Je me suis retourné plusieurs fois et le Suisse l’avait vu. Il se servit de la canne pour me donner un petit coup dans les reins et me fit sortir du banc. J’ai dû rester jusqu’à la fin de la messe, agenouillé devant l’autel de Saint Joseph, à la vue de tous. C’était un comble d’humiliation, la honte suprême, mais je ne fus pas puni, de retour à la maison. D’ailleurs, ce n’était pas moi qu’il fallait punir, mais l’autre, ou bien tous les deux. Une injustice dont je me souviens toujours et que je n’oublierai jamais.

Dans le passé, la venue d’un Suisse à Kalhausen, en 1958, lors d’une cérémonie de confirmation, en présence de l’Evêque de Metz, est attestée par des photos. Est-ce le Suisse de Herbitzheim invité par le curé pour rehausser la cérémonie ? Nul ne le sait.


 

Présence d’un Suisse à Kalhausen lors d’une confirmation.

La tradition du Suisse d’église se maintient péniblement dans nos paroisses. Lucien Hoffmann, Suisse de Herbitzheim, est le dernier d’Alsace Bossue, mais il est né en 1929 et a désormais 90 ans passés. Combien de temps restera-t-il encore à son poste ? Aura-t-il un remplaçant ?

De nos jours, occasionnellement, un Suisse officie pour le folklore, tous les deux ans à Saint-Louis-lès-Bitche, tous les ans à Burnhaupt-le-Haut, lors de la Fête-Dieu, et c’est tout.

 

Burnhaupt-le-Haut.

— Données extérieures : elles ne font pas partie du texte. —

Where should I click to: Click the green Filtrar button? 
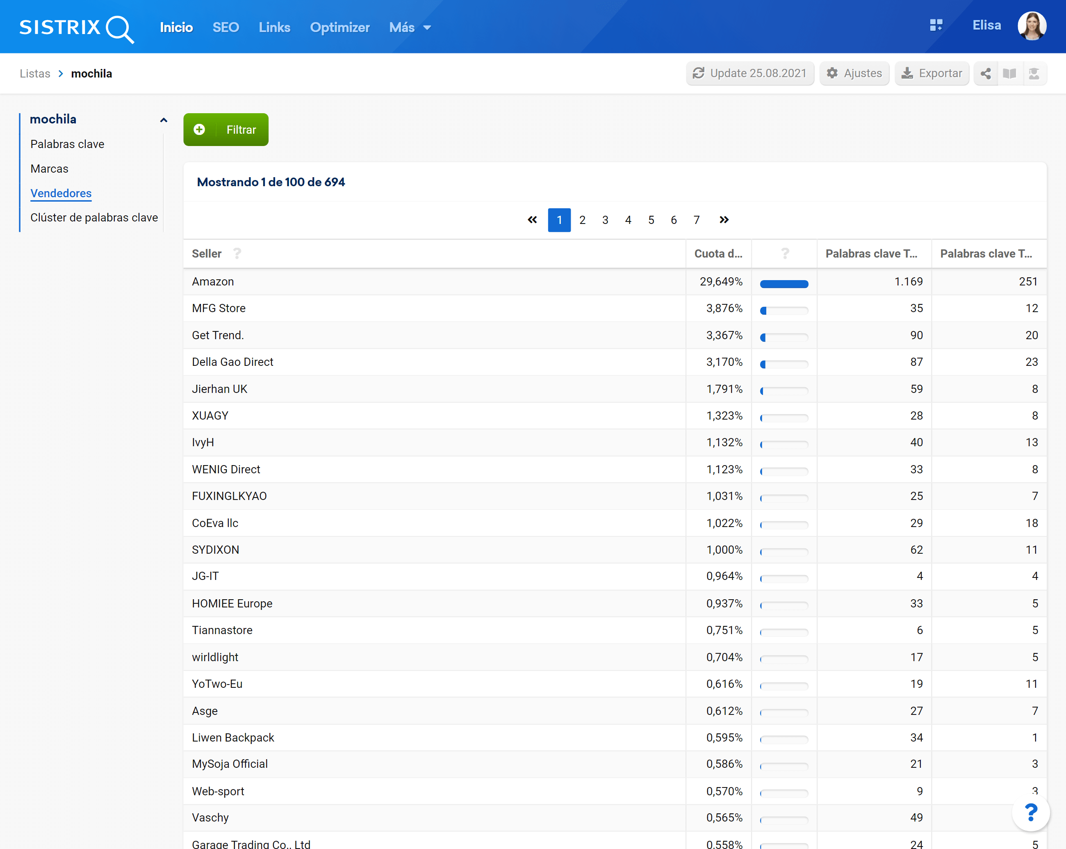point(225,130)
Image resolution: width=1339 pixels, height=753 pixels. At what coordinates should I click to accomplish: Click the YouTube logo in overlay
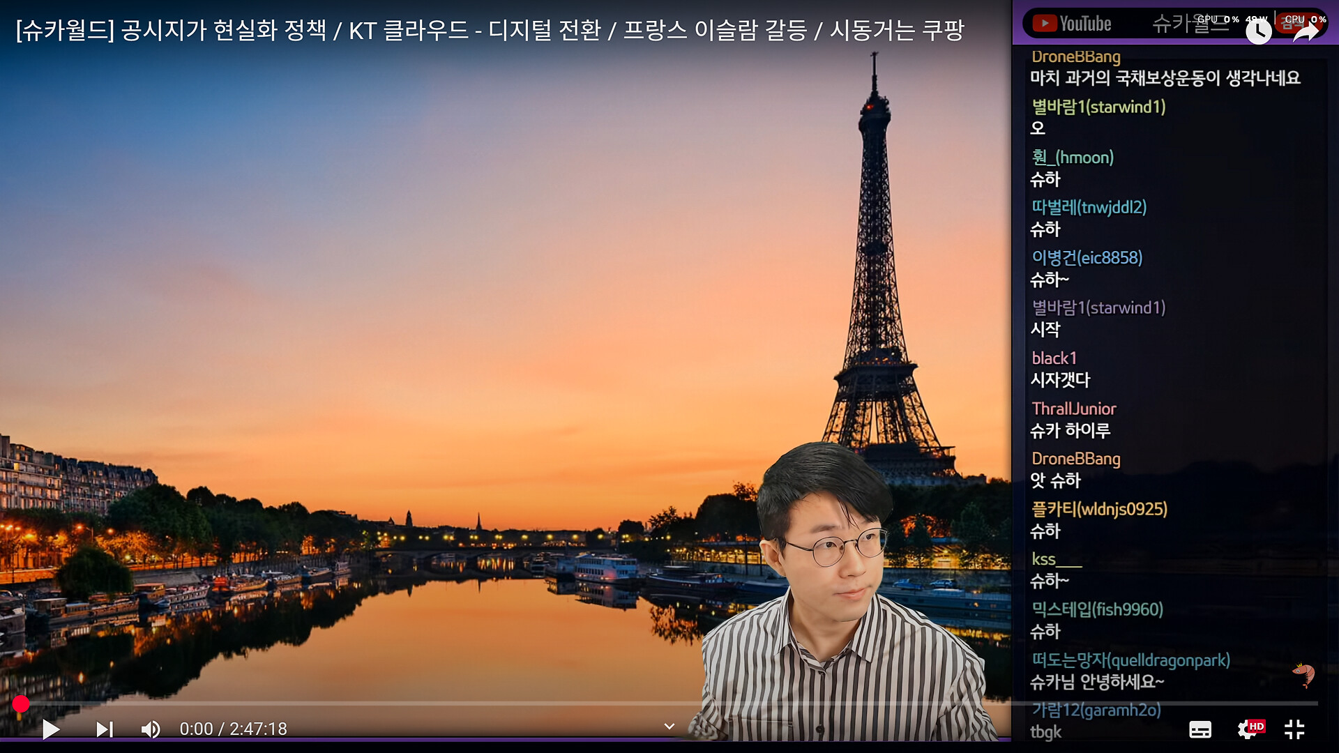tap(1072, 24)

Mais  le Suisse ne porte pas la tenue de cérémonie.

Cela fait belle lurette que le dernier Suisse de Kalhausen a rangé son uniforme et ses armes…

 

Florian Koch (1867-1938) Le dernier Suisse de Kalhausen.

 


Florian Koch, son épouse et ses 4 enfants.
Il est le grand-père de Cécile Demmerlé, née Koch.




 
Guessling-Hemering  patrimoine-histoire.fr


 

Le Suisse de Bining dans les années 60.





Conclusion

Le Suisse d’église a déjà disparu de la plupart de nos offices religieux et de nos paroisses. Cette tradition ne revit que ponctuellement, en de rares occasions, pour satisfaire certains nostalgiques du faste passé.

N’empêche que les cérémonies religieuses avaient beaucoup plus de prestance et d’allure, avec le Suisse en tête des cortèges. Il était un maître de cérémonie très digne et prestigieux.